La presidenta del Legislativo resaltó que el ciclo pretende ser un homenaje "a las víctimas del horror y la injusticia"
El magistrado emérito del Tribunal Supremo José Antonio Martín Pallín defendió ayer en Pamplona la investigación del juez Baltasar Garzón sobre las desapariciones durante la guerra civil y el franquismo. Considera que "jurídicamente se podrá discutir" la iniciativa del titular del juzgado de instrucción número 5 de la Audiencia Nacional, pero, en su opinión, Garzón ha prestado "un gran servicio histórico a España".
Y añade que si el juez no puede continuar con esa tarea "la seguirán los tribunales internacionales". "Y a lo mejor nos encontramos con la sorpresa no muy agradable de que algún juez de otro país haga lo mismo que hizo Garzón con Pinochet".
José Antonio Martín Pallín hizo estas declaraciones minutos antes de pronunciar la conferencia inaugural del ciclo Víctimas de la Guerra Civil y Memoria Histórica que ha organizado el Parlamento de Navarra con el asesoramiento de la Sociedad de Estudios Históricos de Navarra. Un acto que abrió la presidenta del Legislativo, Elena Torres, quien resaltó que el ciclo pretende ser "un homenaje a las víctimas del horror y la injusticia". Presentó al magistrado el vicepresidente del Parlamento, Javier Marcotegui.
Nacido en el 36
Martín Pallín nació en 1936. Su padre, capitán de carabineros en La Coruña, decidió sumarse al grupo de militares que protagonizó el "golpe de Estado contra la Constitución de la República". Unos hechos que relata así para explicar que tuvo una infancia y juventud "agradable y sin complicaciones" como "niño de los vencedores", por lo que puede asegurar que no le mueve "ningún resentimiento" en su deseo de que se esclarezca todo lo ocurrido en aquella etapa. Años después de esa infancia feliz, contó, estaría en la oposición franquista, formando parte del grupo de jueces Justicia Democrática.

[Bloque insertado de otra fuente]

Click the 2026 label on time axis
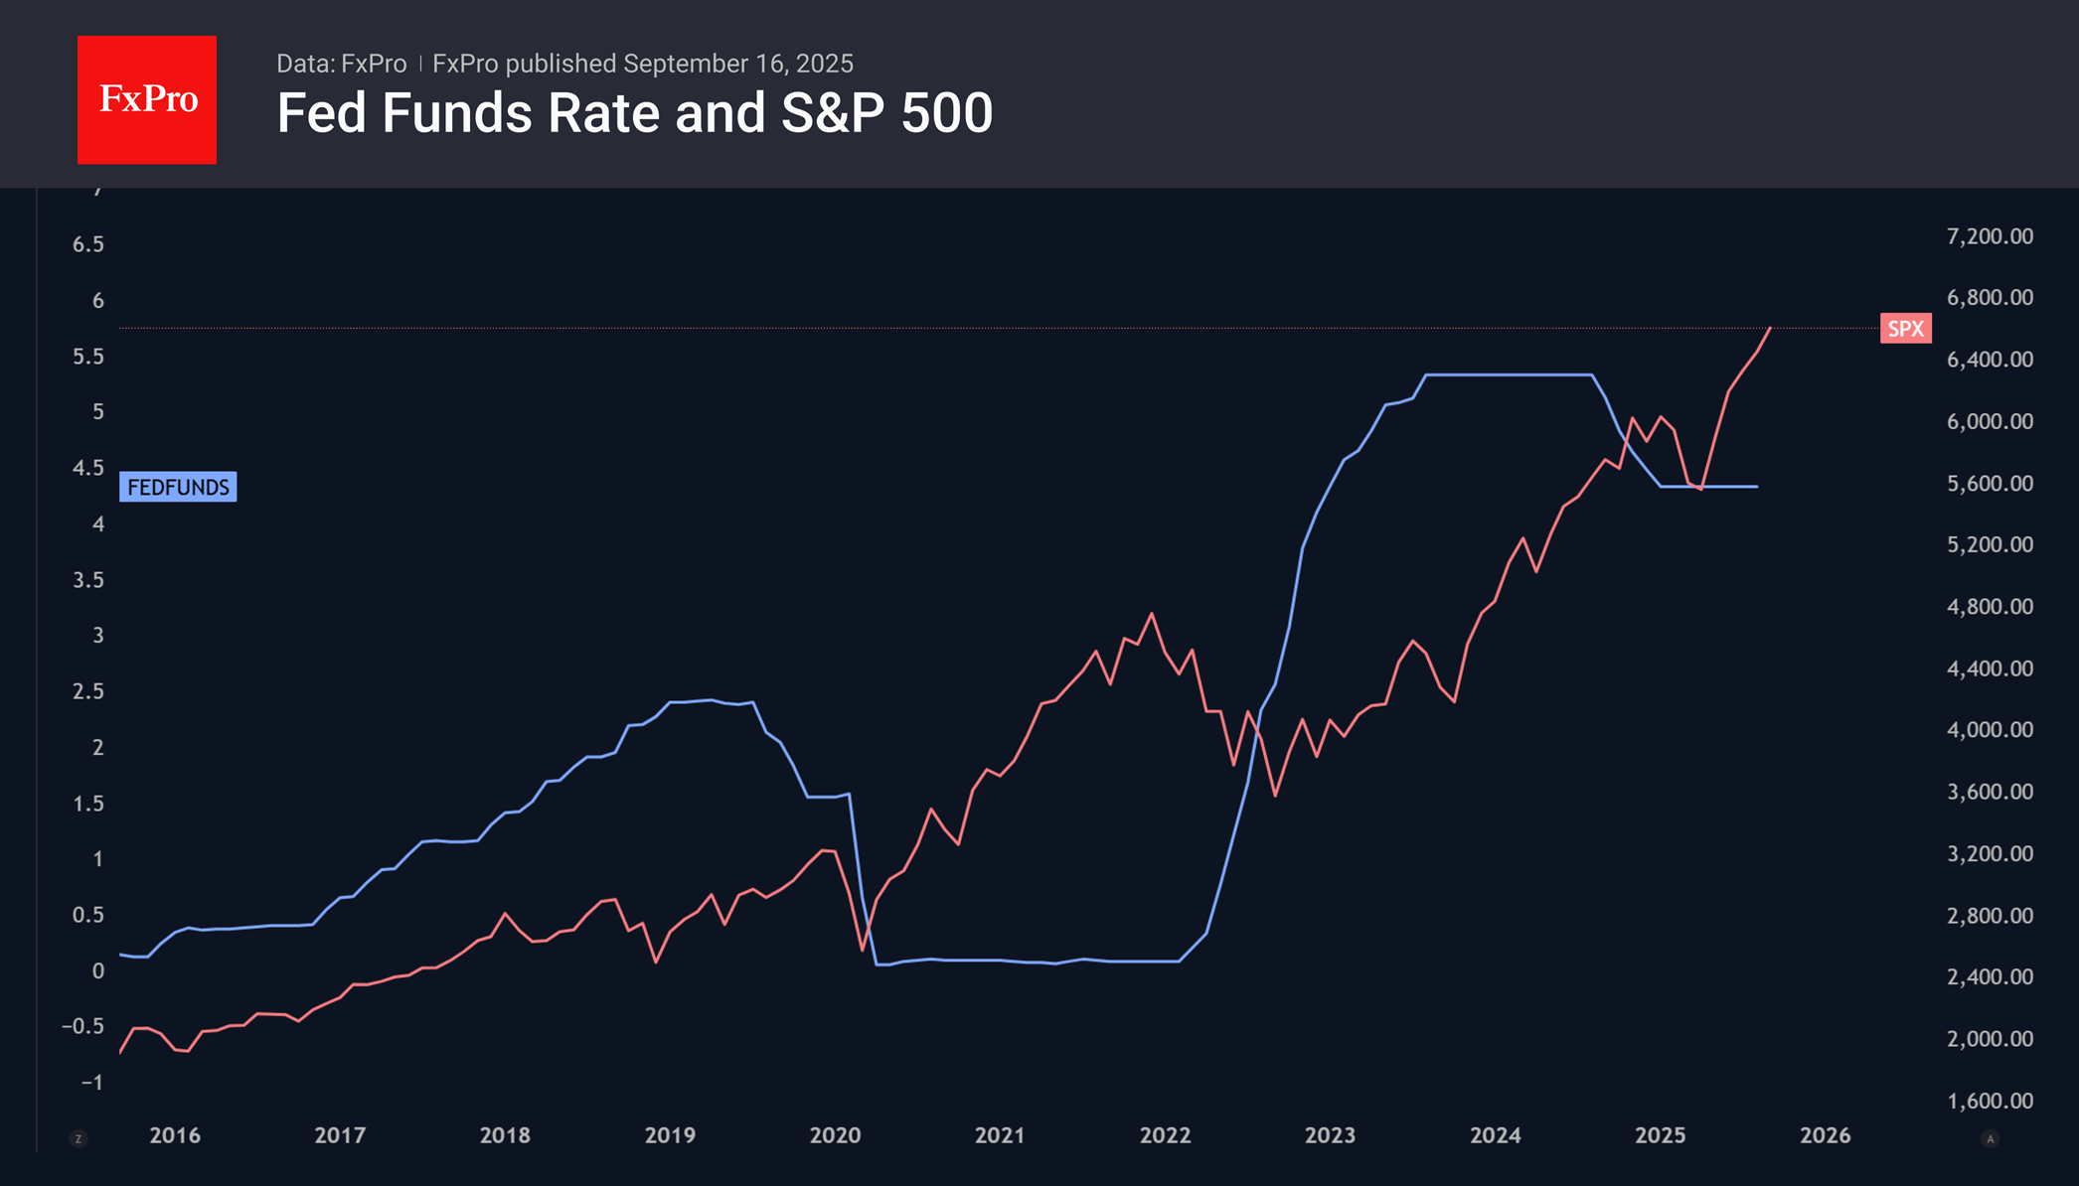The width and height of the screenshot is (2079, 1186). (x=1825, y=1135)
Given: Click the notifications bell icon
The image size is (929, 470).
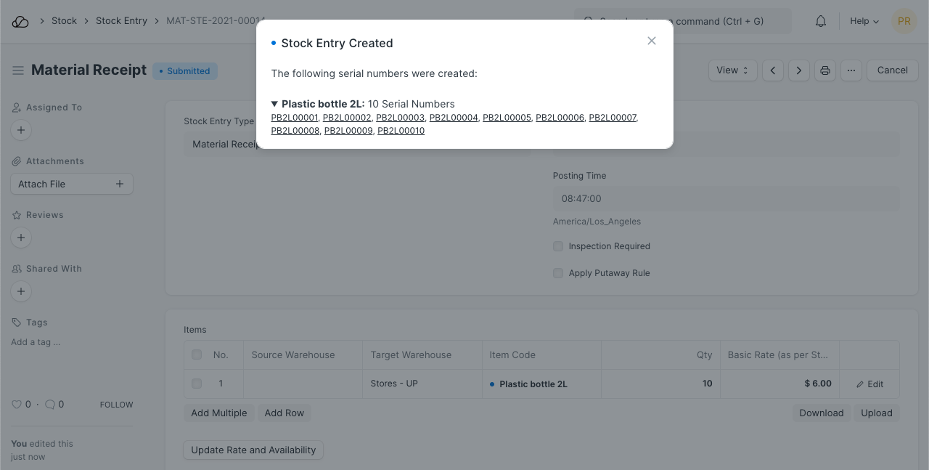Looking at the screenshot, I should [821, 21].
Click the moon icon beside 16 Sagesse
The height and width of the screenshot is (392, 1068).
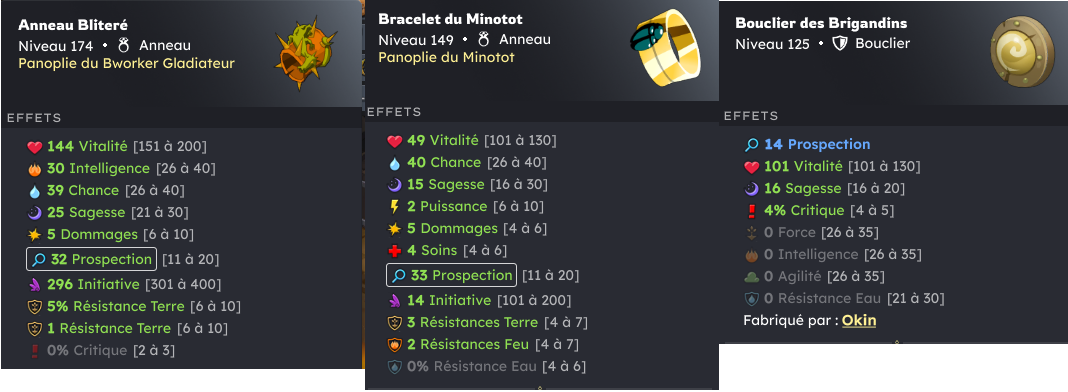click(751, 189)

Durante su conferencia, Martín Pallín señaló que los españoles no pueden transmitir a las generaciones futuras "esa perenne dolencia de no querer saber y averiguar la verdad". Destacó que se debe seguir el camino emprendido por países como Alemania, Italia, Argentina, Chile, Sudáfrica, Croacia, la antigua Yugoslavia, o incluso Ruanda y Sierra Leona donde, o por iniciativa interna o internacional, "se están exigiendo responsabilidades por los mismos hechos que se cometieron en España durante la guerra civil y la dictadura".
El magistrado señaló que "los crímenes contra la humanidad" no prescriben, y que así se lo acaba de recordar a España el comité de Derechos Humanos de la ONU. Agregó que la Ley de Amnistía de 1977 sólo afectaba a los delitos políticos y a los de terrorismo.
Defendió que "la verdad tiene que salir por madurez democrática, no por venganza". Martín Pallín destacó que "en los dos bandos" hubo ejecuciones extrajudiciales y desapariciones forzadas de personas durante la guerra y deberán ser esclarecidas, así como las que "sólo cometieron los vencedores" tras la contienda, en el franquismo.
Subrayó el magistrado que no piden que alguien vaya a la cárcel por aquellos hechos. Lo que reclaman, dijo, es "que haya constancia de unas actuaciones, de que hubo unos crímenes y unos autores. Con esto se restablece la realidad", concluyó.
2.466 fusilados en Navarra
José Antonio Martín Pallín afirmó que, según su información, en Navarra hubo 2.466 fusilados. La Junta Central Carlista de Navarra tenía como misión organizar los requetés y ser "un instrumento de depuración y exterminio de los disidentes", contó.
En Pamplona, Tudela, Tafalla, Estella y Aoiz funcionaron las "juntas o comités de guerras locales", relató, que se distinguían de las de otras zonas porque en ellas "participaban de forma activa los sacerdotes y la Iglesia Católica". "Por ejemplo, en Pamplona, la cárcel cuartel estaba en el colegio de los Escolapios". Por último, señaló que según la escasa bibliografía que hay, en la Ribera se las conocía como "las juntas de matar".